I knew Amanda was a petite young lady, but I didn’t realize just as tiny she was until you see her in person. She also comes across as VERY shy, which is not something you would expect from an actress. She’s very soft spoken and quiet.
Amanda is the voice of MK.
Colin Farrell was once seen as a “Hollywood Bad Boy”. He has stared in such films as Total Recall, Horrible Bosses, In Bruges and one of my personal favorites, Phone Booth. In 2009 he filled in as the character of Dr. Parnassus in the film The Imaginarium of Doctor Parnassus after the untimely death of Heath Ledger. He filmed the role along with Johnny Depp and Jude Law. Colin donated his salary from the film to Heath’s daughter Matilda.
I was expecting a bit of a cocky attitude from someone once seen as a Hollywood hell raiser, but that was not the case at all. Colin was very friendly, personable and funny. He also was very well spoken and clearly adores his two young sons. I was pleasantly surprised by him. He’s also a lot smaller in person then he comes off as on the big screen.
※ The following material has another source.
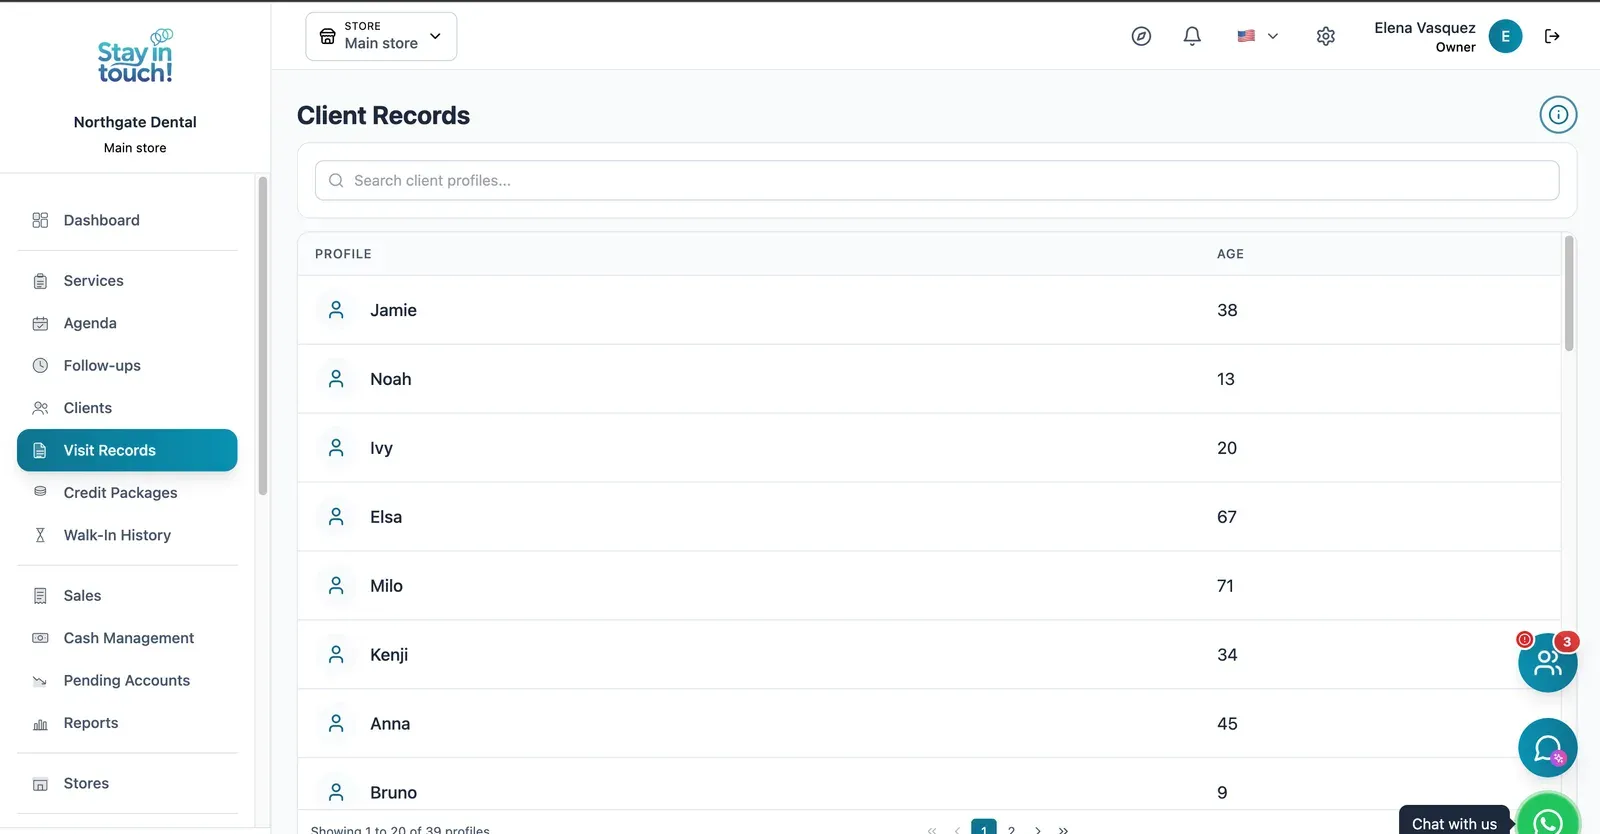The height and width of the screenshot is (834, 1600).
Task: Go to next page chevron
Action: point(1038,830)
Colin is the voice of Ronin.
We interviewed this group after interviewing Chris O’d Dowd and Aziz Ansari. Chris and Aziz had our group laughing hard the entire time. When this group walked in Amanda wanted to know why we were laughing so loud. We told them that Chris and Aziz were just really funny. Colin, not to be outdone by his cast mates, started off the interview with “So, an Englishman, Irishman and Scotsman walk into a bar” to which Chris chimed in “A priest and a Rabbi are walking down the road…”. We asked them to finish but due to time we needed to get on to the interview.
Q: Did the environmental message in this movie have an impact on whether or not you wanted to take a part in it? Was that something that you said, wow, this is a great way to really get this message out there to the kids? I mean, obviously, it’s a good thing, but was it something in your thought process? And for you, Chris, was that a huge part of this for you?
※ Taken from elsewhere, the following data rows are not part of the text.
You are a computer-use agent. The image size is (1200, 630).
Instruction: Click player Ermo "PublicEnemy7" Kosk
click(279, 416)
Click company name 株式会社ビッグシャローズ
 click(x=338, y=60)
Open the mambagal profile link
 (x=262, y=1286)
Chris Wedge: It seemed like a fun magical place to go. I do what I can to live as small as I can. It’s kind of hard when you’re working on one of these movies because you’re on airplanes all the time.
Colin Farrell: Yes.
Chris Wedge: But, the idea behind the movie was that we would go to a place that seems familiar to us, but we would see the magic inside of it. And when I wanted always to get in touch with that from an emotional perspective, I thought about the times that I just walk into the forest, whenever I’m by myself, and just stop and listen and just feel it, because you can feel the presence of some kind of nature power going on all the time.
There’s a little movie going on with the squirrels that are chasing around and the things are growing out of trees, and it’s always happening, and you can feel the presence of that.
And, look, we’ve done a very stylized version of a magical forest here, but if it generates some more kind of respect for that in kids, if they think, wow, maybe if I walk out there, I’ll see this, because I am taking perspectives and showing you that, sometimes, it looks just like it does to us, right, you’ll see evidence that this is happening.
So, my hope was that a kid would go out and see like, wow, those birds making all that noise, that’s not just a sparrow chasing a crow away from its nest, it’s Leafman and Boggins that are fighting, that would be it for me. There’s magic out there that we just don’t pay attention to.
Colin Farrell: This is me on the environmental warpath, absolutely. There’s no doubt that there’s a message that’s inherent in the script just by the representation of the beauty of nature and the minutia of nature and the simultaneous fragility and strength of nature. So, that’s all inherent in the script.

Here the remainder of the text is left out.